In 1956, along with Ho Puay Choo and Oh Siew Chen, Chan created the Women's League within the PAP. She was subsequently co-opted into the party's Central Executive Committee (CEC) in 1957. That same year, she was also elected to become a city councillor. 

Chan, and seven other women were elected to the Legislative Assembly in 1959. Chan served as Assemblywoman and later Member of Parliament between 1959 and 1970. She was one of the first few women to be active in Singapore politics. 

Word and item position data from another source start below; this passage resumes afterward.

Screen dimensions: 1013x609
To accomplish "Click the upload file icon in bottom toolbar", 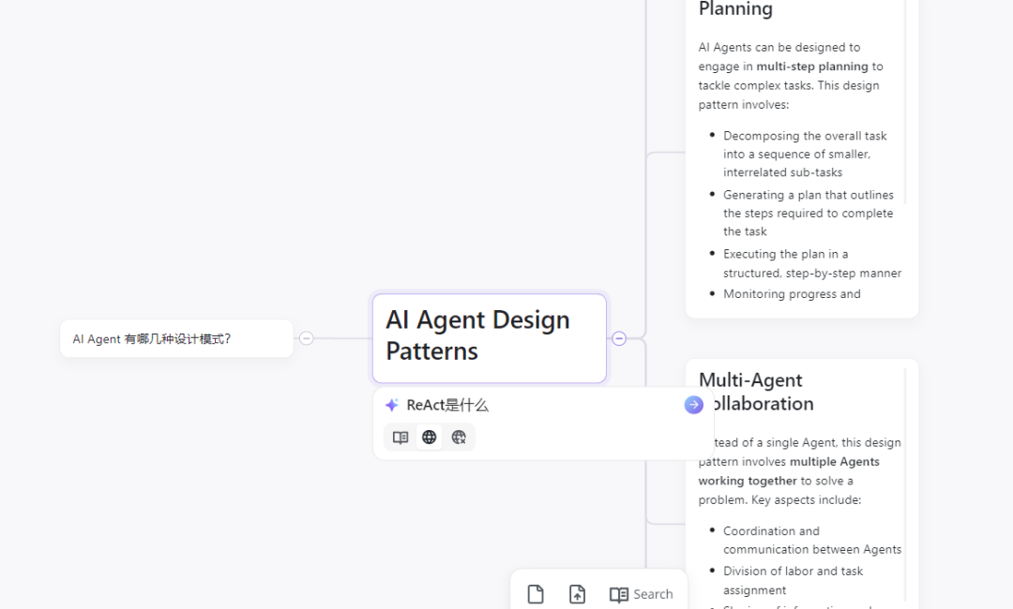I will (578, 594).
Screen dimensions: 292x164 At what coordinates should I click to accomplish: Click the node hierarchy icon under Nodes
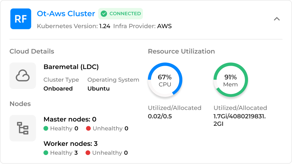[23, 128]
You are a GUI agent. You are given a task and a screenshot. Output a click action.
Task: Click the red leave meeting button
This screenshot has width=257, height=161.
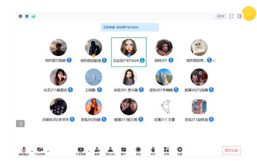pos(231,150)

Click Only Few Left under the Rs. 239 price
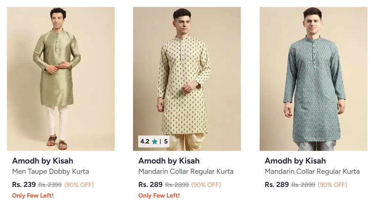click(33, 195)
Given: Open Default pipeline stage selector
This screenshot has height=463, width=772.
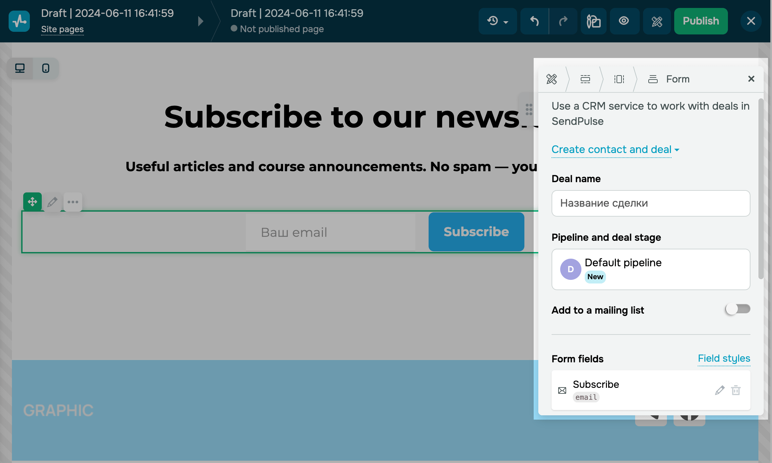Looking at the screenshot, I should click(x=650, y=269).
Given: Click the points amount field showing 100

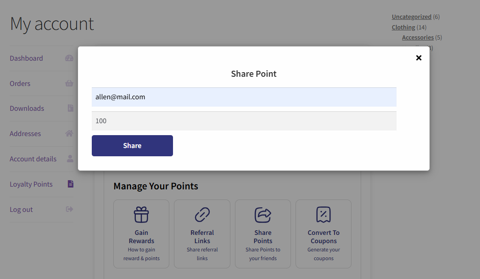Looking at the screenshot, I should pyautogui.click(x=244, y=121).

Chan pushed for the passage of the Women's Charter and a monogamy proposal. In 1961, she created and led the Women's Affairs Bureau of the PAP. The Women's Charter Chan had pushed for, was passed in that same year.

Chan retired from politics in 1970.

Personal life
Chan was the wife of Ong Pang Boon, a prominent first-generation member of the People's Action Party (PAP). Her niece, Cheryl Chan, was elected in the 2015 and 2020 general election.

Death
In 1981, Chan died in a car accident.

Legacy
In 2005, Chan was honored by the Singapore Council of Women's Organisations (SCWO) by being added to the Wall of Fame. 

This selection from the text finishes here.